## What to produce
Quote the lines below from the one containing "Viewport: 670px width, 325px" to the final line, both ends included; exclude the pictures.

Collected data entries

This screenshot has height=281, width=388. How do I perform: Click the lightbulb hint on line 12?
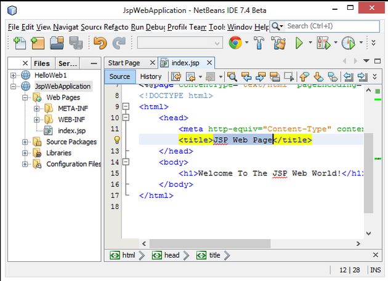click(116, 140)
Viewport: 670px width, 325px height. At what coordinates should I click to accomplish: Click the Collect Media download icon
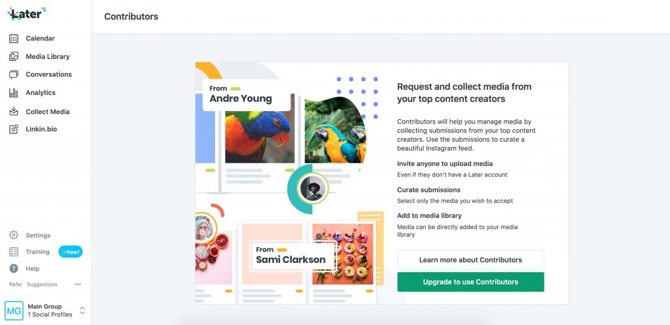(x=14, y=111)
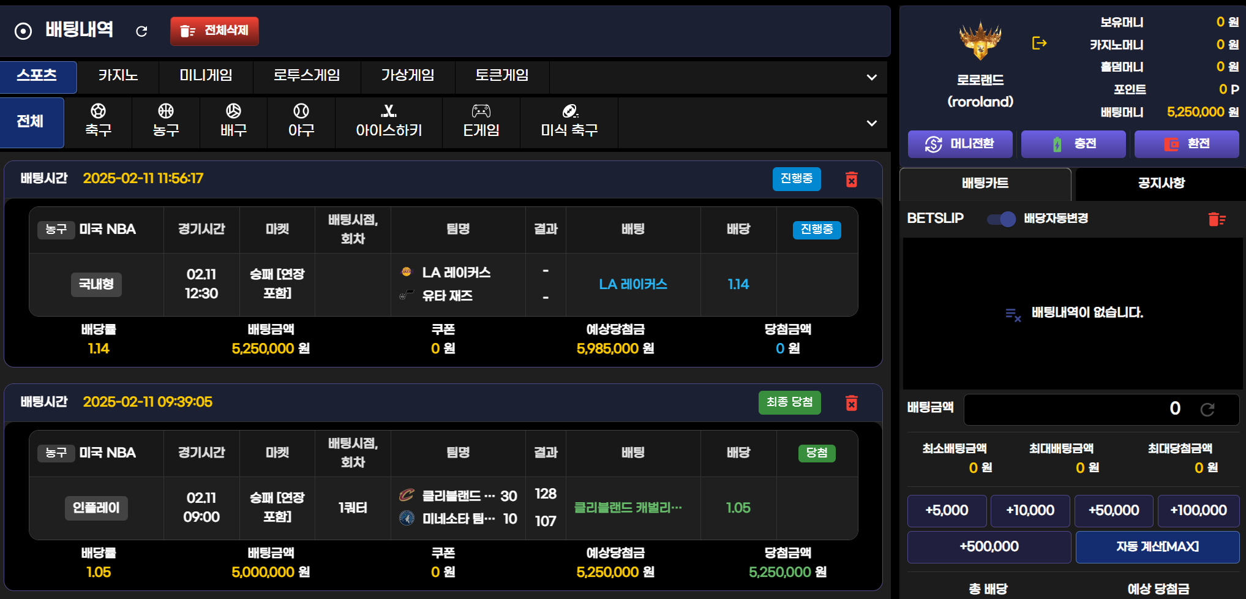Screen dimensions: 1246x599
Task: Switch to the 카지노 tab
Action: [118, 76]
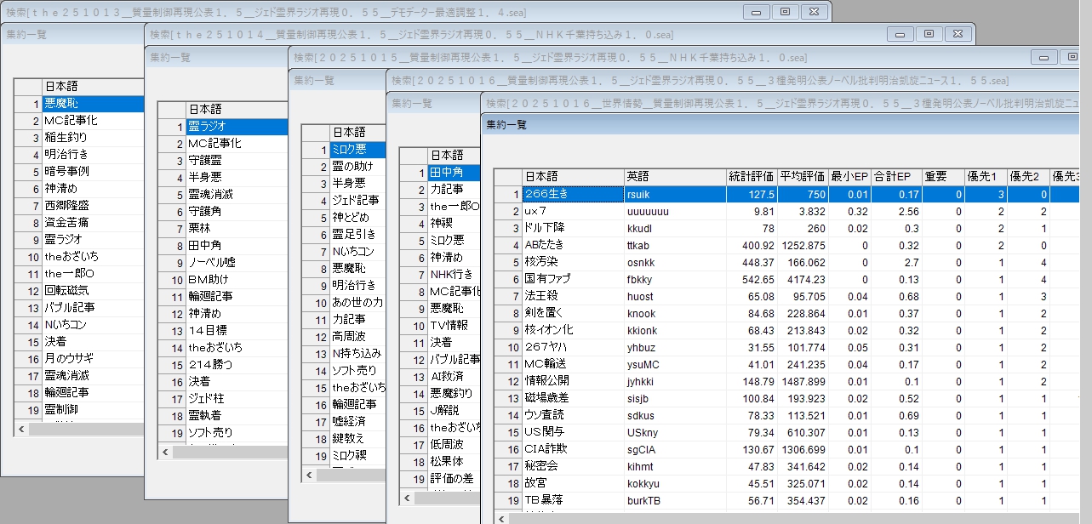Select the CIA詐欺 row entry
This screenshot has width=1092, height=524.
(572, 449)
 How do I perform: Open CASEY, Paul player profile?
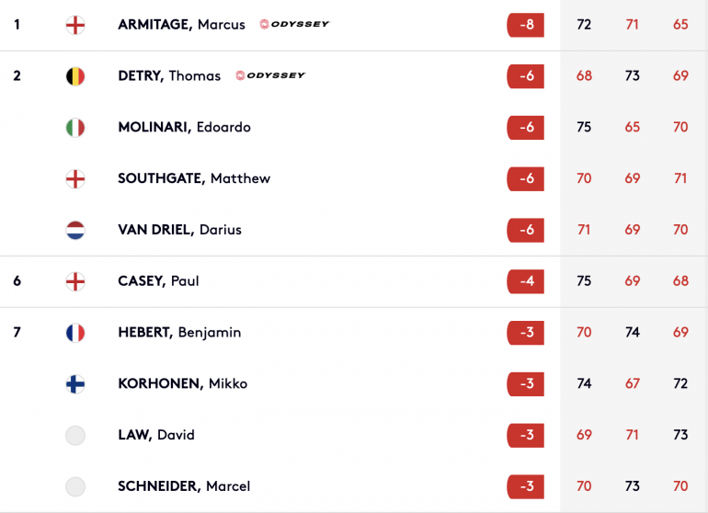pyautogui.click(x=158, y=281)
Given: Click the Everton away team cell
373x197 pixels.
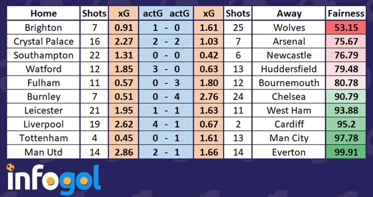Looking at the screenshot, I should (289, 152).
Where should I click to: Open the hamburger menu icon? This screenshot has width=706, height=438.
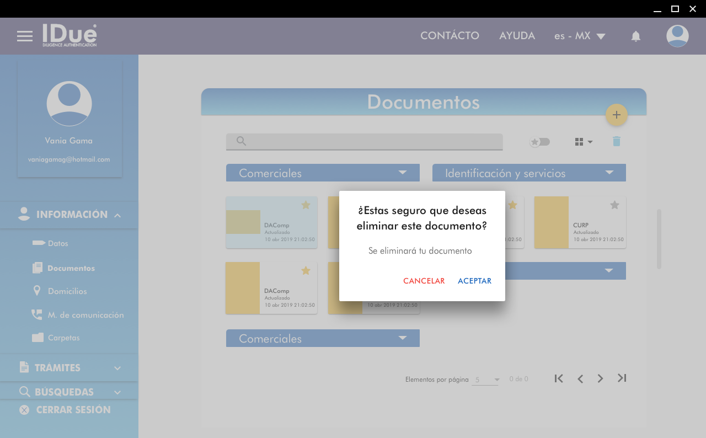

## Answer section
Viewport: 670px width, 325px height. At what coordinates should I click to accomplish: Click the Collect Media download icon
(x=14, y=111)
Screen dimensions: 1246x599
Task: Switch to the 카지노 tab
Action: [118, 76]
Select the CIA詐欺 row entry
This screenshot has width=1092, height=524.
(572, 449)
 How do I perform: Open CASEY, Paul player profile?
pyautogui.click(x=158, y=281)
Given: Click the Everton away team cell
373x197 pixels.
Looking at the screenshot, I should (289, 152).
Where should I click to: Open the hamburger menu icon? This screenshot has width=706, height=438.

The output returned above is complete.